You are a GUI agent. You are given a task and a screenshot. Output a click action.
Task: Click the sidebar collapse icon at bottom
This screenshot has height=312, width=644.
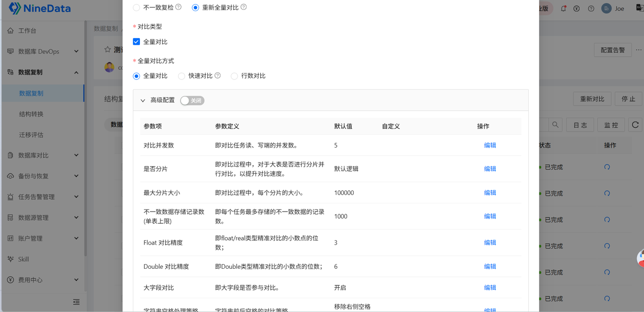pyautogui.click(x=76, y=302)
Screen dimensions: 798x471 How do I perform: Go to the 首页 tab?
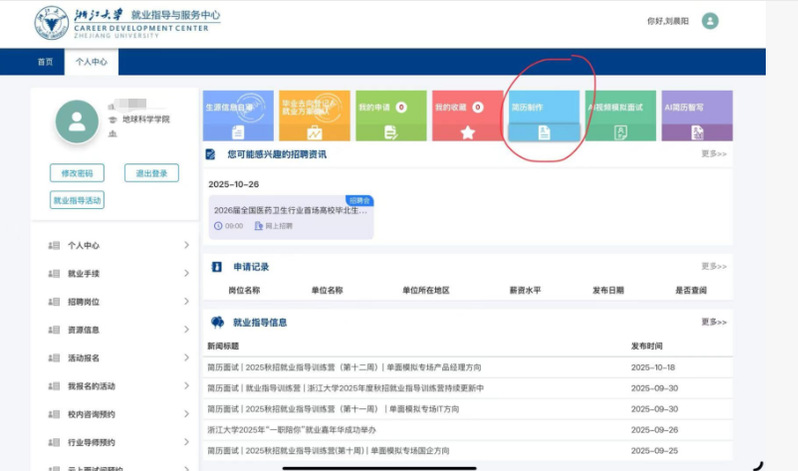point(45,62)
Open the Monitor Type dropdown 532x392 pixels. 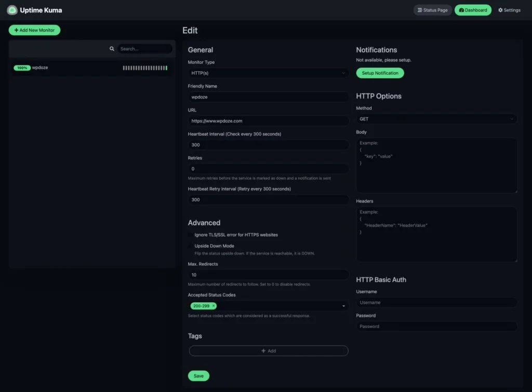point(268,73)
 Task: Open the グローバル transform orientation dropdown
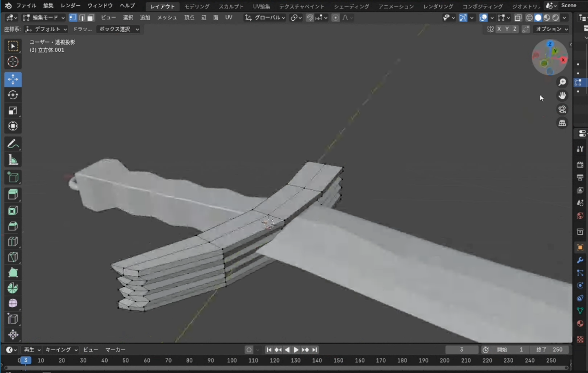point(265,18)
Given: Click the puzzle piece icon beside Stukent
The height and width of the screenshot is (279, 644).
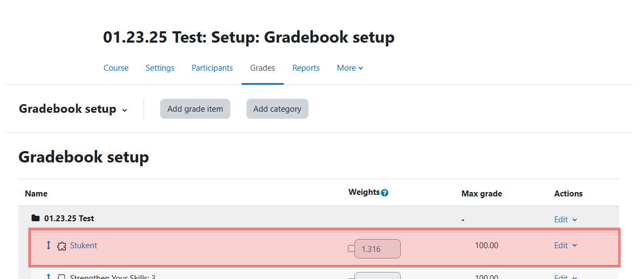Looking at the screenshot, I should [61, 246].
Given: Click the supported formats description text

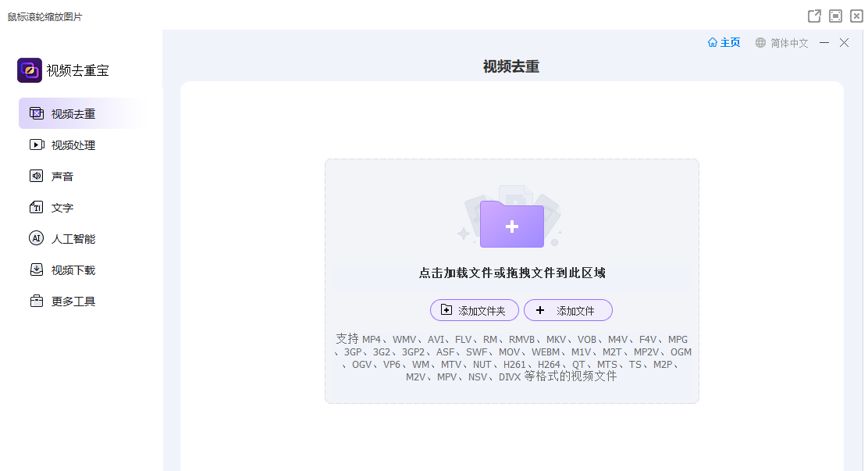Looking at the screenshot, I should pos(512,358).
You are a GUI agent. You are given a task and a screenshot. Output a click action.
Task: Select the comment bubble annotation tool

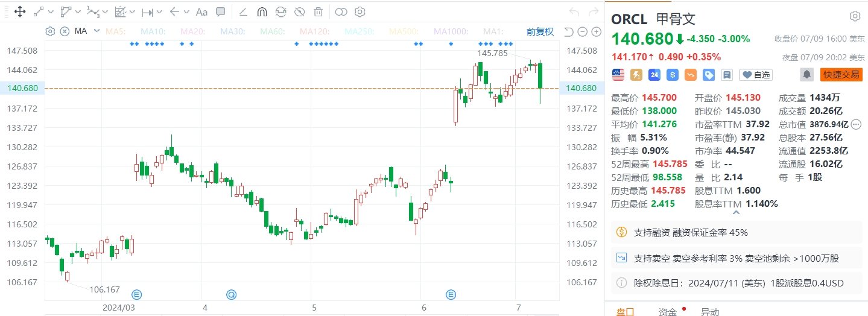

Task directions: Beginning with the line that has "The height and", repeat each remaining line of the data above word for word, keeping pictures out.

Written response:
The height and width of the screenshot is (279, 644).
Looking at the screenshot, I should [61, 246].
Given: Click the supported formats description text

Looking at the screenshot, I should pos(512,358).
You are a GUI agent. You are given a task and a screenshot. Output a click action.
Task: Select the comment bubble annotation tool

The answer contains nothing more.